Ik zag ze hangen op de gang, ze zijn erg mooi. Hoe is dat ontstaan?
“Het begon eigenlijk toen Jaap zijn tekeningen op de gang legde om te drogen. Hij had ze dan net gefixeerd, dus die dampen zijn een beetje giftig vandaar dat hij ze op de gang had neergelegd. Dus toen heb ik er een keer eentje nagetekend. Ik dacht: dan kom ik er vanzelf achter van wie deze tekening is. Dat bleek Jaap te zijn. Kijk hier zie je die tekening, die had ik gemaakt op een gebruikt vel. Dat vinden mensen altijd heel erg prachtig, als het er slordig uitziet.

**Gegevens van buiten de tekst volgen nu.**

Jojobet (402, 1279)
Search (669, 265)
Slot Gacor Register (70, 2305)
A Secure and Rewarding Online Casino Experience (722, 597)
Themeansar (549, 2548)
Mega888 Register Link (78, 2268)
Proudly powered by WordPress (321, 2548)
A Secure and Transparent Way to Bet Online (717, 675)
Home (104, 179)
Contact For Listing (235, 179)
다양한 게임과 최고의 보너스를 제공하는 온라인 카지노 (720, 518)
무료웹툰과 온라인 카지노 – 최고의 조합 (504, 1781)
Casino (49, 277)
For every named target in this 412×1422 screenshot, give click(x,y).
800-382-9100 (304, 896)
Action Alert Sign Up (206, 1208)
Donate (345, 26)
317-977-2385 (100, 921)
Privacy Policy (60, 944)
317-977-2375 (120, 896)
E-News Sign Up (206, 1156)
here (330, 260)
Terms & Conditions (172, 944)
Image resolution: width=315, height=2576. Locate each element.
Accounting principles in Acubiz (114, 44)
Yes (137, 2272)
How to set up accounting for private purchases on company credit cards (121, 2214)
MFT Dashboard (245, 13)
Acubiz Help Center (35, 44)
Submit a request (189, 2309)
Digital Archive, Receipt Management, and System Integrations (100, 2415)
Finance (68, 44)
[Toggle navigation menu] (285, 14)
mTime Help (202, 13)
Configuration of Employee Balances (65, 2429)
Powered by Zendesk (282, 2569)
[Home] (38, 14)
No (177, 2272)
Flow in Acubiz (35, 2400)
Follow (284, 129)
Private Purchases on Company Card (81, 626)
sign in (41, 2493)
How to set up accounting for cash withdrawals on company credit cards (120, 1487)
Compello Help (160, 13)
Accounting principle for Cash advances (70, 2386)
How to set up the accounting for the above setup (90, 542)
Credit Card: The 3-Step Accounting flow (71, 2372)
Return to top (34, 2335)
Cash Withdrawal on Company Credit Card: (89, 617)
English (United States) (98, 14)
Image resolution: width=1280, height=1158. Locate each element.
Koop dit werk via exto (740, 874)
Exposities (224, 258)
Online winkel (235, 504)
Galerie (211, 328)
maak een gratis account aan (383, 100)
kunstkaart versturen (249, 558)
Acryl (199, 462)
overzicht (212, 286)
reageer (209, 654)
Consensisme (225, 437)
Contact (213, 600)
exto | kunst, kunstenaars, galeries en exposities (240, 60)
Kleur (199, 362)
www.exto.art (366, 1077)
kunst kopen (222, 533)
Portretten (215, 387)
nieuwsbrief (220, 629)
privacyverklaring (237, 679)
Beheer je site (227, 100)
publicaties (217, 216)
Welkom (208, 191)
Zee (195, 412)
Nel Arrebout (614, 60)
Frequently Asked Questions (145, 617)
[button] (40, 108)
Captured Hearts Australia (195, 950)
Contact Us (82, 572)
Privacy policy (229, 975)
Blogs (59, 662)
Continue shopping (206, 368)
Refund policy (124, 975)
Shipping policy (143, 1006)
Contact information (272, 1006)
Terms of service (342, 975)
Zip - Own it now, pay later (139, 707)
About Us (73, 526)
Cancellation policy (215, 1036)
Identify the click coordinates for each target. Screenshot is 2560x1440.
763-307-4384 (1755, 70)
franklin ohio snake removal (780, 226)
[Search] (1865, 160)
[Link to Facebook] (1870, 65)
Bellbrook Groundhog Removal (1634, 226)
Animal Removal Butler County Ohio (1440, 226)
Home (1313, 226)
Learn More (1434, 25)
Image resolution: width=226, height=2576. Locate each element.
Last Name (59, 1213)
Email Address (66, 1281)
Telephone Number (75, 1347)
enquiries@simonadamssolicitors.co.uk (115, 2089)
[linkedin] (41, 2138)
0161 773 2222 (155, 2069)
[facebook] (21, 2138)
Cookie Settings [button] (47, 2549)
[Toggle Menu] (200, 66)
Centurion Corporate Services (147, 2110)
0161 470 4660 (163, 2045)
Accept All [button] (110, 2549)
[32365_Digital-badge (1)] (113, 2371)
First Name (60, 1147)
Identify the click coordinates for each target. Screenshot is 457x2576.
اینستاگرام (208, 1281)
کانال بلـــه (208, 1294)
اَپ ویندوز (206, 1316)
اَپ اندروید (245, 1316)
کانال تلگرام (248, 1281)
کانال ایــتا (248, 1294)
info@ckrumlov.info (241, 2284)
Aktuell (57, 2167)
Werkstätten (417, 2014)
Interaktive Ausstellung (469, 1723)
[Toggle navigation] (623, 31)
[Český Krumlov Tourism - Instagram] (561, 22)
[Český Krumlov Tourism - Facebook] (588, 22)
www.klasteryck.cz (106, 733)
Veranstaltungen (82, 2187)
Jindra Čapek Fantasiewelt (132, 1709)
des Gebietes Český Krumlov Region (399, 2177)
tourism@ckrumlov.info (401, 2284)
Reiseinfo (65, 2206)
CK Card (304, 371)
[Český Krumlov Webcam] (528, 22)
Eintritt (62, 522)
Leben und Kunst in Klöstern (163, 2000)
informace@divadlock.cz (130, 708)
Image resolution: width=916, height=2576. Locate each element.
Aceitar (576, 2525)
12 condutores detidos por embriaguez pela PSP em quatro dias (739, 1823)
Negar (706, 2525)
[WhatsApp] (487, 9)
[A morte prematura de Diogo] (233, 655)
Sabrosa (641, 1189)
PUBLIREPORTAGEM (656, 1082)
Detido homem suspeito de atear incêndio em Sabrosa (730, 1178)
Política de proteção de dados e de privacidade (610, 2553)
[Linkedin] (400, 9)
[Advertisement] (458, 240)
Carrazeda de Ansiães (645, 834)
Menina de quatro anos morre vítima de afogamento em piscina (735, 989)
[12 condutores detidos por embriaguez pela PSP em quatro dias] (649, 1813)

Kijk, heb je nog wat voorbeelden. Zoals deze kop van de Venus van Milo, en dat late zelfportret van Rembrandt. Maar zoals Jaap dat kan kopiëren, dat is voor mij niet te doen. Bovendien: ik hou helemáál niet van Rembrandt. Maar Jaap weet me dan toch weer uit de dagen als hij iets ophangt. Dan ga ik er tóch weer mee aan de slag, wel in mijn eigen stijl. Best leuk hoor. Maar ik ben niet zo goed in ouwe koppen. Op het laatst was die Rembrandt zo ontzettend oud op die portretten. Ik ben beter in de jonge Rembrandt. Maar hij was zo’n ‘pleaser’. Bijvoorbeeld dat dubbelportret dat nu de wereld over reist, daar vind ik nou zó saai! Zijn tekeningen zijn schitterend. Vaak tien keer beter dan het uiteindelijke schilderij, zoals bij ‘De Verloren Zoon’. Dan zie je die vader zie zijn zoon in de armen sluit en die broer die dan zo jaloers toekijkt. Rembrandt heeft natuurlijk wel mooie en goede dingen gedaan, maar waar hij zijn geld mee verdiende, die opdrachten, die vind ik dus saai. Dan ben ik dus veel meer een fan van Frans Hals met zijn lossere streek, die steekt er wat mij betreft met kop en schouders bovenuit. Maar ja, dat is wel vloeken in de kerk natuurlijk.”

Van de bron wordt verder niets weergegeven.